Pixel coordinate grounding data:
--
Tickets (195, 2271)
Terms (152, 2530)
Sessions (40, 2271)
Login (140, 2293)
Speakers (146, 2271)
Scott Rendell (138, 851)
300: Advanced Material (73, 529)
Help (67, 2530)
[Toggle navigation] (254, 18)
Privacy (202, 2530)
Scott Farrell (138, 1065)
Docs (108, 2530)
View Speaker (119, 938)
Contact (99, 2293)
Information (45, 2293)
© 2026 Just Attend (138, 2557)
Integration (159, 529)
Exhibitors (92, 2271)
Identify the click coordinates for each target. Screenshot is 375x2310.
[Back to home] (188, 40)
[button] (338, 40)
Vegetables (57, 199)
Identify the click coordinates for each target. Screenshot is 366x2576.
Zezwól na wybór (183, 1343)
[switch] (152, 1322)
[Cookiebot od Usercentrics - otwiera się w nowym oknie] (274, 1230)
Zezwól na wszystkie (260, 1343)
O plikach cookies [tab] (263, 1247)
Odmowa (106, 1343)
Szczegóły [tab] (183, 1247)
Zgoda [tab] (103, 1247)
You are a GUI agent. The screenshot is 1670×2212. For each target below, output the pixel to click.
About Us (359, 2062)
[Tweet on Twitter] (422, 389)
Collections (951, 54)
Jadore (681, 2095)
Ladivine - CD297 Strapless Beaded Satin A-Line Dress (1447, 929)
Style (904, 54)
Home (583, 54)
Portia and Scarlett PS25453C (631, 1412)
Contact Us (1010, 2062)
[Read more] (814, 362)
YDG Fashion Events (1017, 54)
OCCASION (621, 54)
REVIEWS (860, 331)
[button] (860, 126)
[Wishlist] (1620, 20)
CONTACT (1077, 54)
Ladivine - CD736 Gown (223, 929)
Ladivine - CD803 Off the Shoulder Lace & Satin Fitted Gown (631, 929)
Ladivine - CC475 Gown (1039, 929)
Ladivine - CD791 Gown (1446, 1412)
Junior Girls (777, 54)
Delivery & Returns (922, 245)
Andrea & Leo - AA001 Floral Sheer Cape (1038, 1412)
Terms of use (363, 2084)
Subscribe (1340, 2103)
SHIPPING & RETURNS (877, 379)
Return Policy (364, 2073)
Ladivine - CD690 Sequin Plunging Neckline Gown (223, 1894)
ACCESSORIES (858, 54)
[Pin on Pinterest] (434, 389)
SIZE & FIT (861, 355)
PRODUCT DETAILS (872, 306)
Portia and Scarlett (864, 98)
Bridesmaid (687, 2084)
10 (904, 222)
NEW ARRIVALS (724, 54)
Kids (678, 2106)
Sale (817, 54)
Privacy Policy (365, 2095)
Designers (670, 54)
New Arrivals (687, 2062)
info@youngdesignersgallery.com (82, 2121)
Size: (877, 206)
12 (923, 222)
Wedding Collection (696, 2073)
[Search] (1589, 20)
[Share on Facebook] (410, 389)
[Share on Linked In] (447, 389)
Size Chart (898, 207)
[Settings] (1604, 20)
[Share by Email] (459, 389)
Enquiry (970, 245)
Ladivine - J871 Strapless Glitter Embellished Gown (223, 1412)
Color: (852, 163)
--
INSTRUCTIONS FOR THE TASK: When a line of the records holds the word "Strapless", copy that line.

WRITTEN RESPONSE:
Ladivine - CD297 Strapless Beaded Satin A-Line Dress (1447, 929)
Ladivine - J871 Strapless Glitter Embellished Gown (223, 1412)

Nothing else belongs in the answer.